Flower Darby, an associate director of the Teaching for Learning Center at the University of Missouri at Columbia, surprised herself by designing her first class period after the election to give students a break from thinking about it. Earlier in the week, she’d focused on the event by conducting an Election Day activity where students drew slips of paper listing one of the theories they’d covered in the course and were assigned to analyze how it pertained to either the Harris or Trump campaign.
Darby said she had worked hard earlier in the term to build community in the classroom, laying the groundwork to tackle difficult material together.
As the week went on, Darby, who had mentioned her concerns about the election to her students, considered canceling the next class period, on Thursday.
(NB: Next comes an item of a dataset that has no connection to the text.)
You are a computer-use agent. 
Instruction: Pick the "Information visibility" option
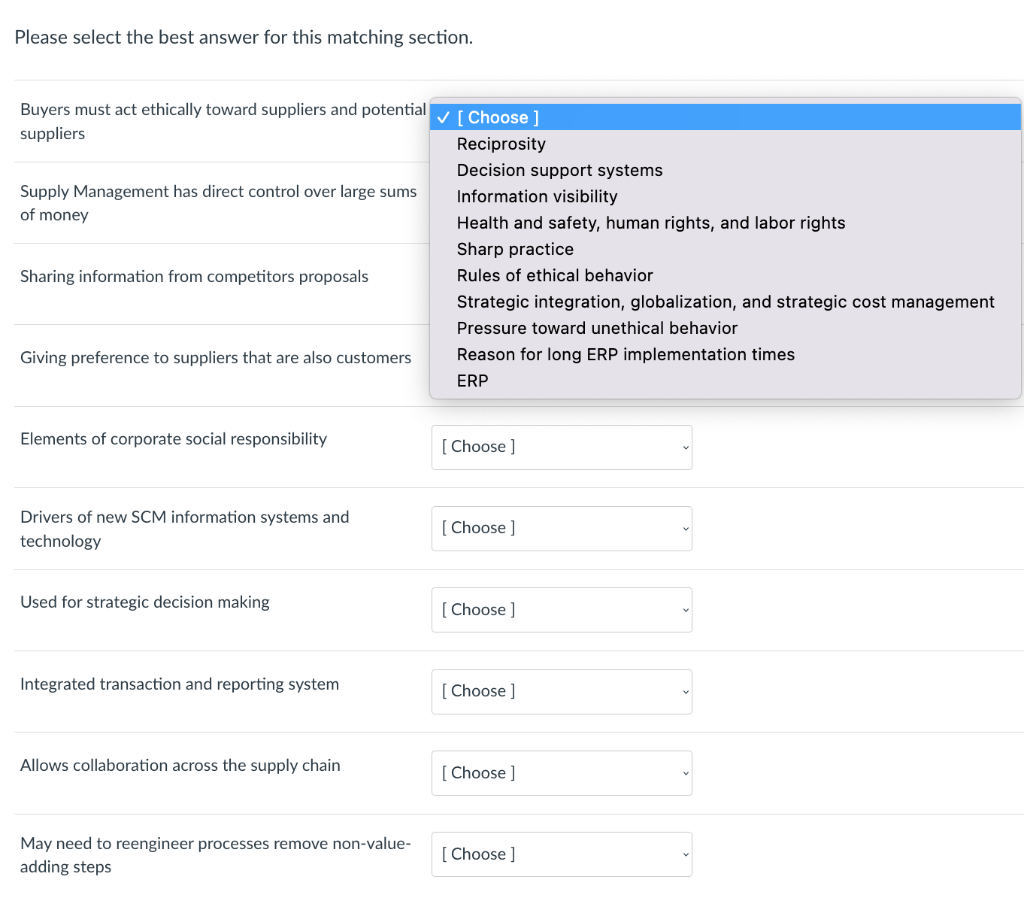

But as she thought about it more — inspired, in part, by a LinkedIn post by Karen Costa, an author and faculty developer who teaches as an adjunct — she decided to hold it.
Darby wrote to her students to let them know that the Thursday class period would not address politics or the election at all. But, she added, if they wanted to talk about it with her individually, they could.
She wanted to strike a balance, supporting students who were struggling with the results without alienating students who were conservative, or those simply sick of thinking about the election.
Perhaps the ways professors approached the election in class speak, more than anything, to the way they see their role in students’ lives. Some of that has to do with the subject matter they’re teaching and to which students. It’s also a matter of philosophical differences among faculty members.
Charles H.F. Davis III had thought ahead about how he might respond to the election. Davis, an assistant professor in the School of Education at the University of Michigan at Ann Arbor, sent an email to the students taking his interdisciplinary graduate course, “Power, Privilege, and the Politics of Difference,” ahead of their class meeting. He opened the message, which he also posted on X, by saying he wouldn’t begin with “hope this finds you well,” because after Trump’s win, “we are not well.” Davis then explained why he would still hold class, described how the time would be spent, and reminded students they could always miss class if they needed to.
The email, Davis thought, could offer a model for colleagues. Students, Davis said, “expect professors to demonstrate moral and ethical leadership.”
Davis carefully designed his class. He first had students give a presentation as planned before examining preliminary voting data, and only then did they discuss the election, an approach that helps “temper” the deep emotions such a discussion can provoke.
“Although not all faculty may be equipped to do this,” Davis said, “universities absolutely have faculty that are there, that have expertise, that they often do not call upon or engage with in a meaningful way.”
And, he added, given that not every professor is positioned to lead this kind of discussion, institutions have a responsibility to provide students with other resources for responding to the election beyond the classroom.